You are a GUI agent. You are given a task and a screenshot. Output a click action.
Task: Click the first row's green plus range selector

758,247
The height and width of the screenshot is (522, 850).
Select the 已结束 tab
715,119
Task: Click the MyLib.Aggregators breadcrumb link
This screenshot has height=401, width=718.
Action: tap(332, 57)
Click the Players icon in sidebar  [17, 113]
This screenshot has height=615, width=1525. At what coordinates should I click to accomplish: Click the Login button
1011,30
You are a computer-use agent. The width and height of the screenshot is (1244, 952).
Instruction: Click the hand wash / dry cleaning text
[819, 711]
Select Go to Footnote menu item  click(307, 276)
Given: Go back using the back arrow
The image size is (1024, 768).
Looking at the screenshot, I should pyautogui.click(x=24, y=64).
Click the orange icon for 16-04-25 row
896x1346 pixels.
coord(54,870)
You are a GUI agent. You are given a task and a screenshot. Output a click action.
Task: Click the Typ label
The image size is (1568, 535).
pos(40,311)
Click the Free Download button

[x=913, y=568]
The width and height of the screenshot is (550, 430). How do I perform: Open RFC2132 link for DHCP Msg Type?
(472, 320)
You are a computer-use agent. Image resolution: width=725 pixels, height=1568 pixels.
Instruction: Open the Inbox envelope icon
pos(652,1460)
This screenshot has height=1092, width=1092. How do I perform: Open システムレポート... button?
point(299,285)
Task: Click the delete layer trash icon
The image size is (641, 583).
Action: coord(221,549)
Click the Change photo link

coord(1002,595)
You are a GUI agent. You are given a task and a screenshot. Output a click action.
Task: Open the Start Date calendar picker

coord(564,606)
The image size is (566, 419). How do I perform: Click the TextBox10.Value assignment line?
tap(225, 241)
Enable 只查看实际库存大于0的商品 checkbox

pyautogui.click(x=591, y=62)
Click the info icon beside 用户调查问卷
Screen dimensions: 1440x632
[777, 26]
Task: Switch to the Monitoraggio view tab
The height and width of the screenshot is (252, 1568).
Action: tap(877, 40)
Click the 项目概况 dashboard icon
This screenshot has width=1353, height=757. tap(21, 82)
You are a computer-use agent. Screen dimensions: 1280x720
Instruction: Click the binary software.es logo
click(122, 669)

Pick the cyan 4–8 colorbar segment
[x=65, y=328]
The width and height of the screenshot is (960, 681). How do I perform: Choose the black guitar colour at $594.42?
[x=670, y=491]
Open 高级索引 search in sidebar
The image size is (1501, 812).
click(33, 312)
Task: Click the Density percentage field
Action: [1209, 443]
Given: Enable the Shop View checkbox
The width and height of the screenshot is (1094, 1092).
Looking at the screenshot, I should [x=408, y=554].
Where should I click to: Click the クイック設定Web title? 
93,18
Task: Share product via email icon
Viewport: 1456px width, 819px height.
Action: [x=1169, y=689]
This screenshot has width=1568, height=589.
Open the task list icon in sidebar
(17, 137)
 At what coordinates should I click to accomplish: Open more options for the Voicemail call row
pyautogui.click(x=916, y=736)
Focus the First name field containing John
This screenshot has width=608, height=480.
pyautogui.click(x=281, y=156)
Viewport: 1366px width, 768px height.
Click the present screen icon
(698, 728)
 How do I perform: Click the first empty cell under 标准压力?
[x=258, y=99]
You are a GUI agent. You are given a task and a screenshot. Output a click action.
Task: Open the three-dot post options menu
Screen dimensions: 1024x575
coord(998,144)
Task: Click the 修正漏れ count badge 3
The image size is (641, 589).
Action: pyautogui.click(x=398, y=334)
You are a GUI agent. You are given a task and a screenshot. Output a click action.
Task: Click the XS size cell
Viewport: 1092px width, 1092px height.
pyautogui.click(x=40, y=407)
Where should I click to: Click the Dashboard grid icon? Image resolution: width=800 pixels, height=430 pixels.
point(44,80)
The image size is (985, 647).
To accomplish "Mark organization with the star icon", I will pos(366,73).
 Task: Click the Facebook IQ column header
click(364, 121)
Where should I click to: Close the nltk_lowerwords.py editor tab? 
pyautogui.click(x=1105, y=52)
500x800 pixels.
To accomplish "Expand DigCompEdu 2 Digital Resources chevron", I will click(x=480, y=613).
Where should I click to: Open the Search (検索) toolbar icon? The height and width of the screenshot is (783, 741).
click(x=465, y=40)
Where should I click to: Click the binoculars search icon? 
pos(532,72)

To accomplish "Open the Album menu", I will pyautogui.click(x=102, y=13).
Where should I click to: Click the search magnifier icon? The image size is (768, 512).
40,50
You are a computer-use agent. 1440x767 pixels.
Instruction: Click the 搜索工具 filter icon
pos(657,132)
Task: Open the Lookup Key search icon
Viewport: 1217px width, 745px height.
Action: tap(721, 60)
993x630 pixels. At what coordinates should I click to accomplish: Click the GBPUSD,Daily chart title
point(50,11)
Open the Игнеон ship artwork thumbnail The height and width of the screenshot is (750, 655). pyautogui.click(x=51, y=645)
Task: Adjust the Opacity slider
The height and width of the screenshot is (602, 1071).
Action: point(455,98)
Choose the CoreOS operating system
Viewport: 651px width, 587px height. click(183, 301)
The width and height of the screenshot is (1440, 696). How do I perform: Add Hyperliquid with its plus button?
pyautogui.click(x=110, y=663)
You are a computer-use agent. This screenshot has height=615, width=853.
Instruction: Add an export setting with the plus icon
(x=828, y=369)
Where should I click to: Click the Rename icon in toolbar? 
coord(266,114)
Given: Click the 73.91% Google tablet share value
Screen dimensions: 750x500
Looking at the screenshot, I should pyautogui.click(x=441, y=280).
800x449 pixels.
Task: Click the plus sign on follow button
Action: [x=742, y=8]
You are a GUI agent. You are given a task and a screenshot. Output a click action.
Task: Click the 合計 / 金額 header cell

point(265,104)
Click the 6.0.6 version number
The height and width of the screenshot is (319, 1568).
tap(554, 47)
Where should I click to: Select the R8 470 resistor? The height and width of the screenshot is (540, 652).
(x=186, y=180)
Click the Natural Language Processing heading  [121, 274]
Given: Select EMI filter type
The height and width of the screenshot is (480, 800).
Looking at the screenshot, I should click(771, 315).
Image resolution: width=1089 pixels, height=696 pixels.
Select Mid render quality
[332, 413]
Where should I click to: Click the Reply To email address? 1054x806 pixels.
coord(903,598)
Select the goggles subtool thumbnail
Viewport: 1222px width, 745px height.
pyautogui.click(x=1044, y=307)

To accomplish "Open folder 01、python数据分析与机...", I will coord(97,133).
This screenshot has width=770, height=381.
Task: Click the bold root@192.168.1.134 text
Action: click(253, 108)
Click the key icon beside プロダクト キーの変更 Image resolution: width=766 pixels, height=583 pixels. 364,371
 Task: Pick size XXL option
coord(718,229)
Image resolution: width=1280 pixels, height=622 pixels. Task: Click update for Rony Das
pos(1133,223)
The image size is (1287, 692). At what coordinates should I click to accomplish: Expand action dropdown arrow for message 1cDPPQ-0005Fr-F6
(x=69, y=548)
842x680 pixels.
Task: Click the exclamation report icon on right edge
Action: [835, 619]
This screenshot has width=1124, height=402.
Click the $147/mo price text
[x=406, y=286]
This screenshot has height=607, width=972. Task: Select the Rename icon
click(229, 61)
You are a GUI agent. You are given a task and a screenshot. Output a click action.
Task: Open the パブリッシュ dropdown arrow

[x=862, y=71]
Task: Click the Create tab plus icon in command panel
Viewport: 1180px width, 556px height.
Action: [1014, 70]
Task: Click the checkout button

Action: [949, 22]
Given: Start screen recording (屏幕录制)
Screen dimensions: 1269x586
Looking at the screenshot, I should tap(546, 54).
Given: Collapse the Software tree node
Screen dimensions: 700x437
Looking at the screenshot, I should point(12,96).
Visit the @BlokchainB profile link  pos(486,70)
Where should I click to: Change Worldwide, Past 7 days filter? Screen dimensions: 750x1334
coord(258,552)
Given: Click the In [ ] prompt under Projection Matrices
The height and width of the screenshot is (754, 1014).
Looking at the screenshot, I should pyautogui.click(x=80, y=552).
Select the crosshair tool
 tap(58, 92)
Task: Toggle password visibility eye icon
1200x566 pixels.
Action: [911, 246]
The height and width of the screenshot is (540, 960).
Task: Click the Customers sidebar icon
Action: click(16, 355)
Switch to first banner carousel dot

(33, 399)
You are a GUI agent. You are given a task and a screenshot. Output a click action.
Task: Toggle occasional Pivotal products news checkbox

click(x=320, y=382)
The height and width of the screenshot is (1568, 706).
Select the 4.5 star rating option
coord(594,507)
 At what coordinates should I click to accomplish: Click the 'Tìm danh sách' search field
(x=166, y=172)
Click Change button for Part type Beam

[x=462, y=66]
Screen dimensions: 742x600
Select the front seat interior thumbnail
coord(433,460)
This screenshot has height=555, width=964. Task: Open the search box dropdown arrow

★ ★ ★

» **THE PROBLEM**
Going back over the entries above, copy word for word every line from the one that has "The image size is (641, 589)." on through the one that has "The image size is (985, 647).".

» **WRITTEN RESPONSE**
The image size is (641, 589).
Action: pyautogui.click(x=398, y=334)
You are a GUI agent. You are given a task and a screenshot. Output a click action.
Task: Click the XS size cell
Viewport: 1092px width, 1092px height.
pyautogui.click(x=40, y=407)
Where should I click to: Click the Dashboard grid icon? Image resolution: width=800 pixels, height=430 pixels.
point(44,80)
The image size is (985, 647).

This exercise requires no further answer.